Julie Laulis
About Julie Laulis
Julie M. Laulis (age 62) is an independent director of AES since 2020, serving on the Compensation Committee and the Innovation and Technology Committee. She is President & CEO of Cable One, Inc. (since 2017) and Chair of its Board (since 2018). She holds a B.A. from Indiana University Bloomington and has extensive operating experience in broadband communications and customer-centric transformation.
Past Roles
| Organization | Role | Tenure | Committees/Impact |
|---|---|---|---|
| Cable One, Inc. | President & CEO; Chair of the Board | President & CEO: 2017–present; Chair: 2018–present | Leads strategy, infrastructure investments and digital transformation across brands, expanding broadband to underserved areas; stakeholder engagement on public policy and compliance. |
| Cable One, Inc. | President & COO; COO | President & COO: 2015–2017; COO: 2012–2015 | Oversaw three divisions and two call centers; deep expertise in customer solutions and operations. |
| Cable One, Inc. | Marketing and operations leadership | 1999–2012 | Progressive leadership roles driving customer offerings and service delivery. |
| Jones Intercable, Inc. | Marketing management | 1989–1999 | Operational and marketing experience in cable TV. |
External Roles
| Organization | Role | Tenure | Notes |
|---|---|---|---|
| Cable One, Inc. | Director | Since 2017 | Public company board (CEO/Chair); primary external directorship. |
| C‑SPAN | Director | Since 2017 | Non-profit/industry network; governance exposure across media policy. |
Board Governance
- Independence: The Board determined Ms. Laulis is independent under NYSE rules; AES has ten of eleven independent nominees, with separate Chair and CEO roles.
- Committee assignments:
- 2024 Board year: Compensation (member); Innovation & Technology (member).
- 2023 Board year: Audit (member, designated “financially literate” and as an SEC “audit committee financial expert”); Innovation & Technology (member).
- Attendance and engagement: In 2024, the Board met nine times; committees met as shown below; average director attendance was 96%, and no director was below 75%. Independent directors held executive sessions after seven Board meetings, chaired by the Lead Independent Director.
- Committee meeting frequency (2024): Audit (8), Compensation (7), Governance (6), Innovation & Technology (5).
| Committee (2024) | Member | Chair | Meetings |
|---|---|---|---|
| Audit | Not a member | — | 8 |
| Compensation | Julie M. Laulis | — | 7 |
| Governance | Not a member | — | 6 |
| Innovation & Technology | Julie M. Laulis | — | 5 |
Fixed Compensation
- Structure: Non‑employee directors receive a $100,000 annual retainer (cash or elective deferral to deferred stock units (DSUs)), plus an annual DSU grant valued at $175,000, fully vested at grant and typically paid after Board service ends. Committee chair fees are: Audit $25,000; Compensation $20,000; Governance $20,000; Innovation & Technology $20,000. The Chair of the Board receives 1.62x the annual retainer and 1.74x the DSU grant relative to other directors.

◇ ◇ ◇ ◇ ◇ ◇ ◇

_Problems to work on:_
(1) List each committee named in the text about Julie Laulis with its number of meetings in 2024.
(2) According to the text about Julie Laulis, what degree does she hold, and from which institution?
(3) Reproduce the passage of the text about Julie Laulis from "- 2023 Board" to "Lead Independent Director.".

_Available data:_
◇ ◇ ◇ ◇ ◇ ◇ ◇

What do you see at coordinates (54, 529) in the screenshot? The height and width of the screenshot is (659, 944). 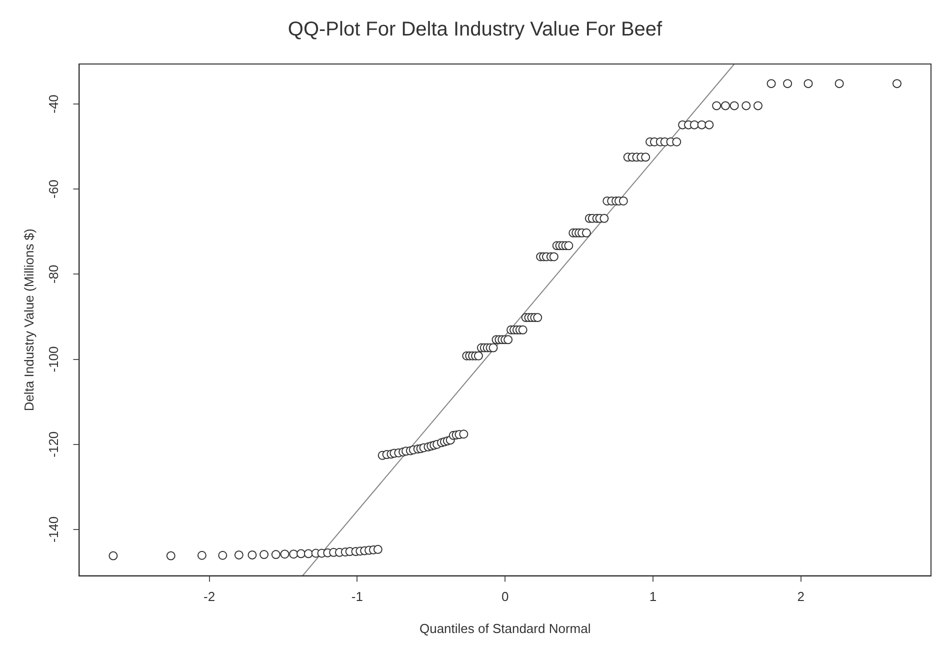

◇ ◇ ◇ ◇ ◇ ◇ ◇

_Answers for each item:_
(1)
Audit: 8
Compensation: 7
Governance: 6
Innovation & Technology: 5

(2) She holds a B.A. from Indiana University Bloomington.

(3)
- 2023 Board year: Audit (member, designated “financially literate” and as an SEC “audit committee financial expert”); Innovation & Technology (member).
- Attendance and engagement: In 2024, the Board met nine times; committees met as shown below; average director attendance was 96%, and no director was below 75%. Independent directors held executive sessions after seven Board meetings, chaired by the Lead Independent Director.